PROBLEMS AND TASKS =
**a)** List every quality that the stock certificate description says marked Jacob Little's early career.
**b)** According to the stock certificate description, in what year did Jacob Little open an office on Wall Street?

Inv# AG1076B   Stock
New-York and Harlem Rail-Road Co. signed by Jacob Little and Robert Schuyler - Stock Certificate
State(s): New York
Years: 1849

Stock signed by Jacob Little for his company. Also signed by Robert Schuyler. Very Rare!

Jacob Little originated the daring, dashing style of business in stocks, by which fortunes are made and lost in a day. He was born in Newburyport, Mass., and early exhibited great tact and aptitude for business. In 1817 he came to N.Y., and entered the store of Jacob Barker, who was at that time the most shrewd and talented merchant in the city. He remained with his master 5 years, and completed his financial education. In 1822 he opened an office in a small basement on Wall Street. Caution, self-reliance, integrity, and far-sightedness beyond his years, marked his early career. His ambition was to hold the foremost place in Wall Street. Eighteen hours a day he devoted to business. His evenings he spent in visiting retail houses to purchase uncurrent money.  He opened a correspondence with leading bankers in all the principal cities from N.Y. to New Orleans.

ENTRIES =
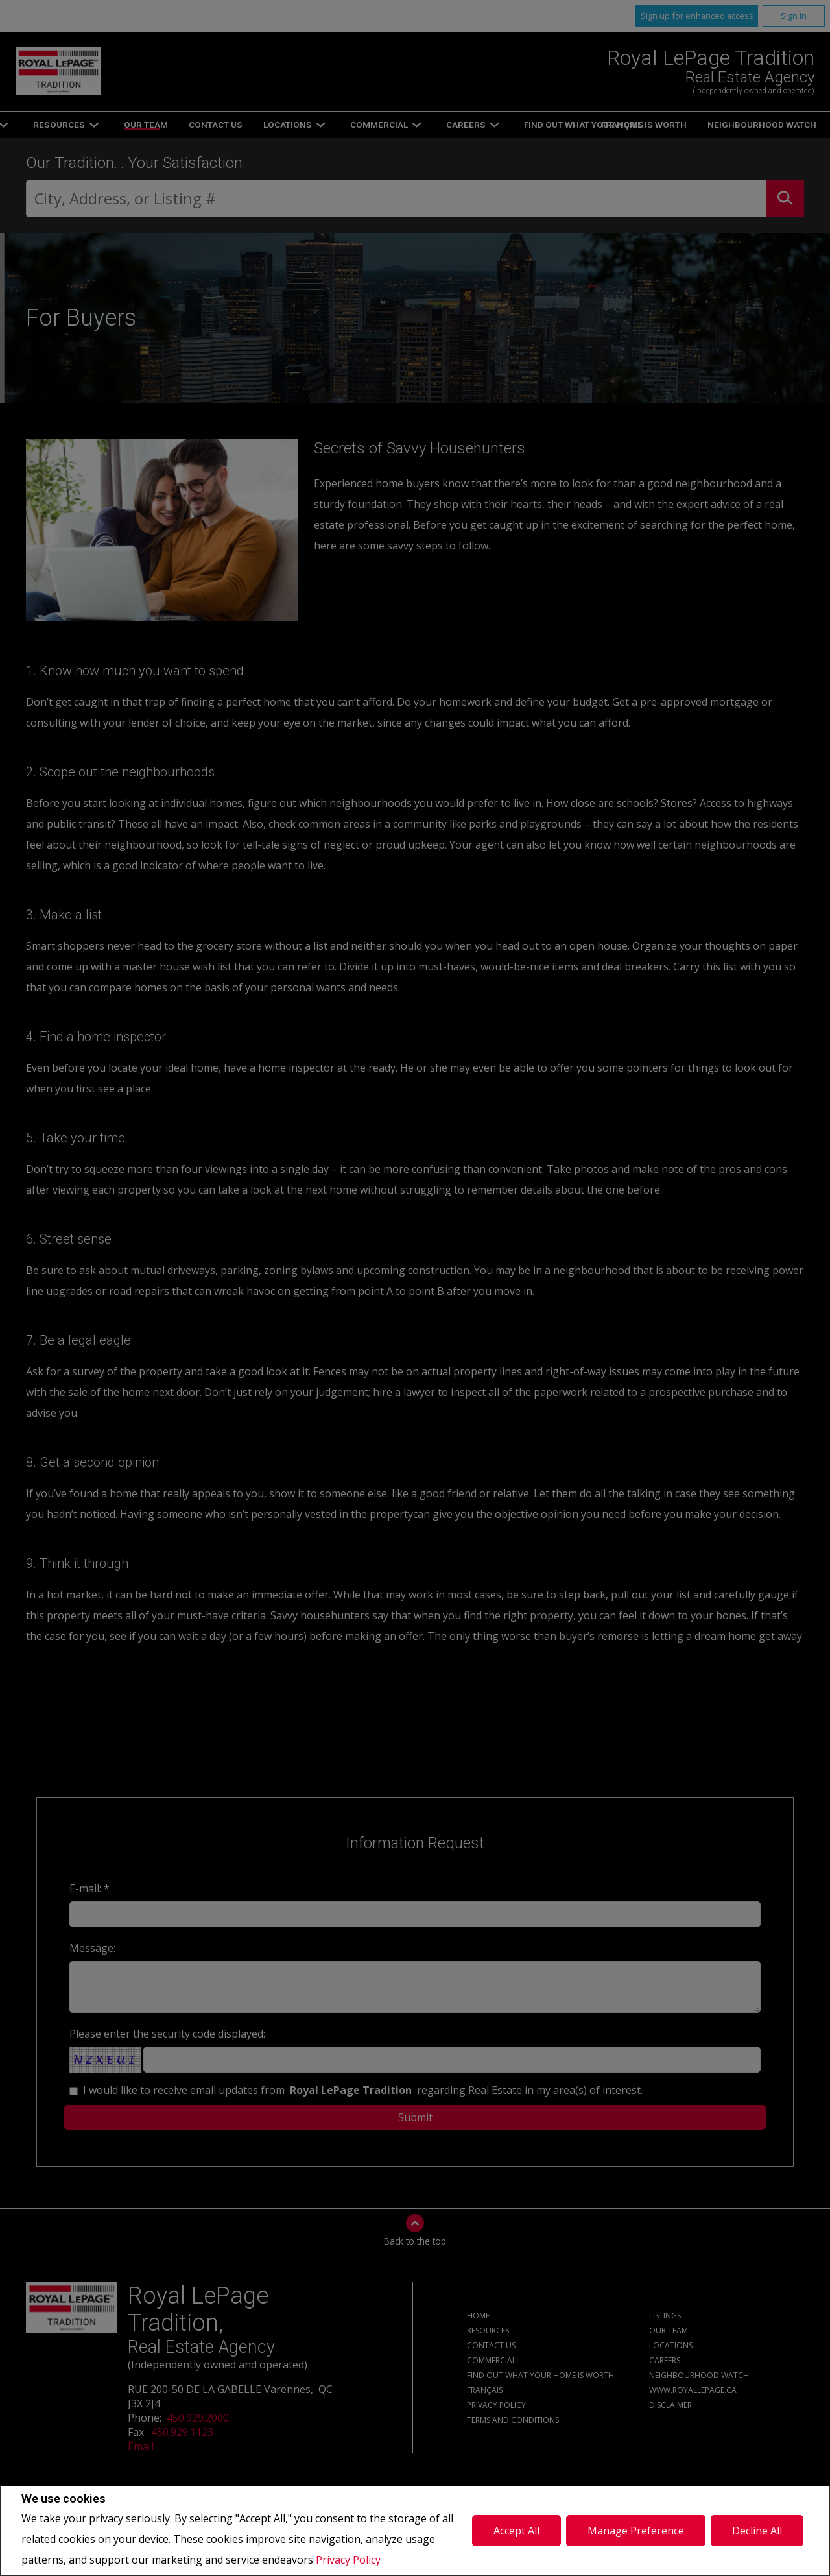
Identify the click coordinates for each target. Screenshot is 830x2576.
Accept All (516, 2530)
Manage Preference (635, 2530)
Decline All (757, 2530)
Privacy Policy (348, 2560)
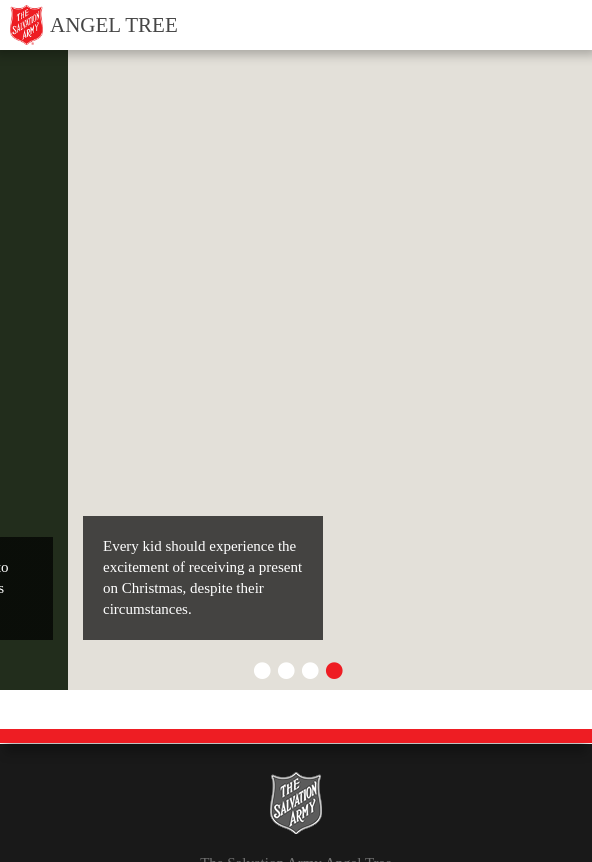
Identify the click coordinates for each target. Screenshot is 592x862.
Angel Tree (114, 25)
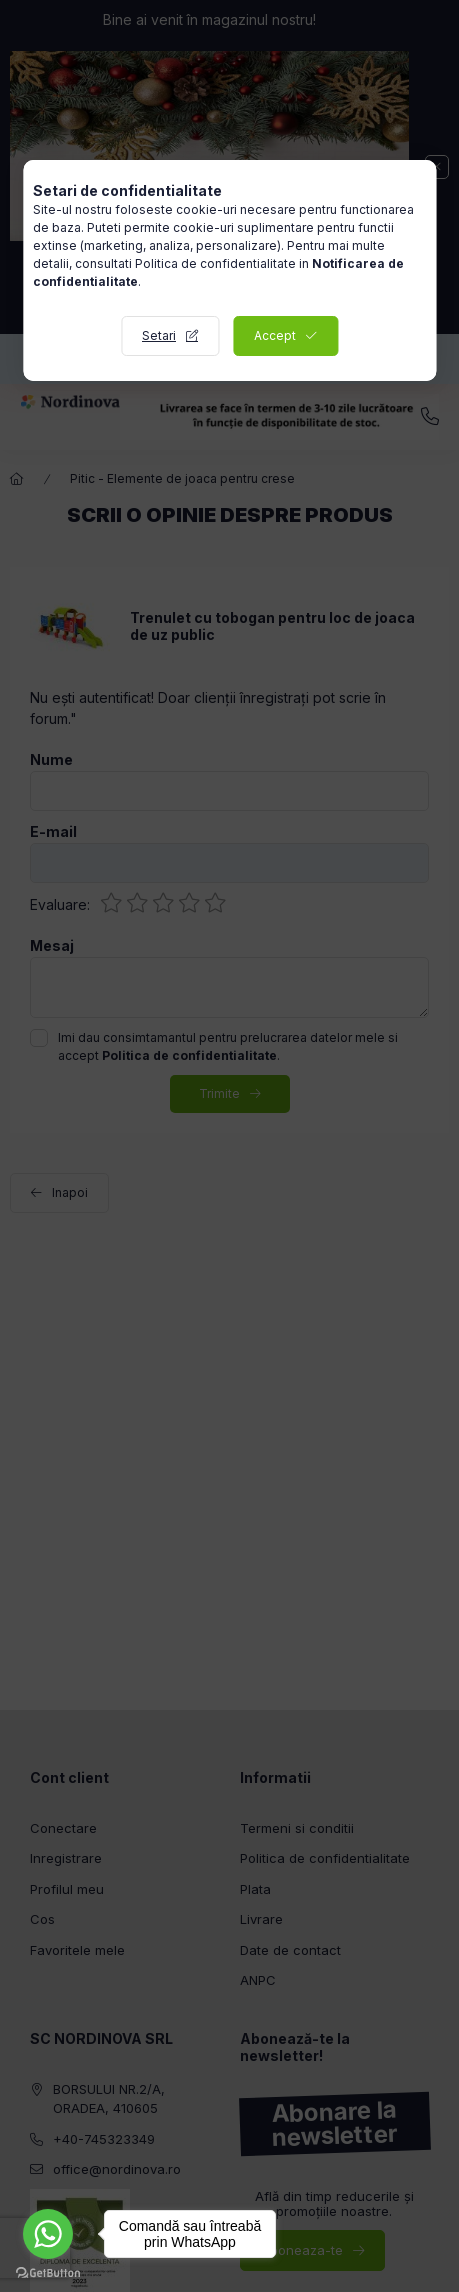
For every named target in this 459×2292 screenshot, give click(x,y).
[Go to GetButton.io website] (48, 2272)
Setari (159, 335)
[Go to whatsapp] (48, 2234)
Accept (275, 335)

---

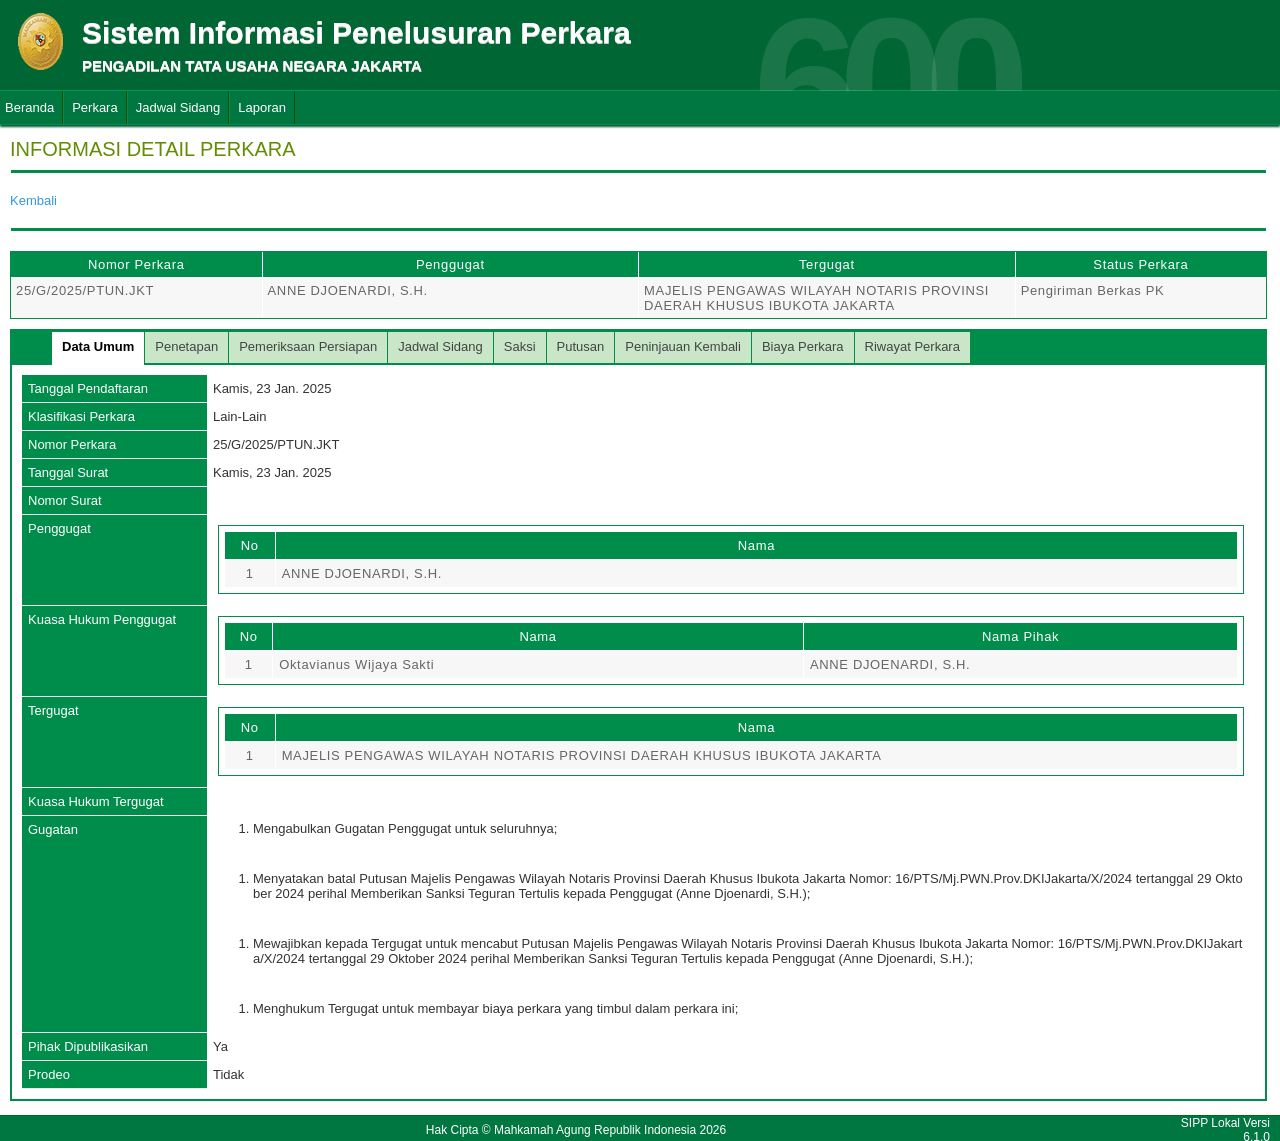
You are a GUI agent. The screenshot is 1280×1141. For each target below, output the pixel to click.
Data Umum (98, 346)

RESPONSE LIST =
**a)**
Caution
Self-reliance
Integrity
Far-sightedness beyond his years

**b)** 1822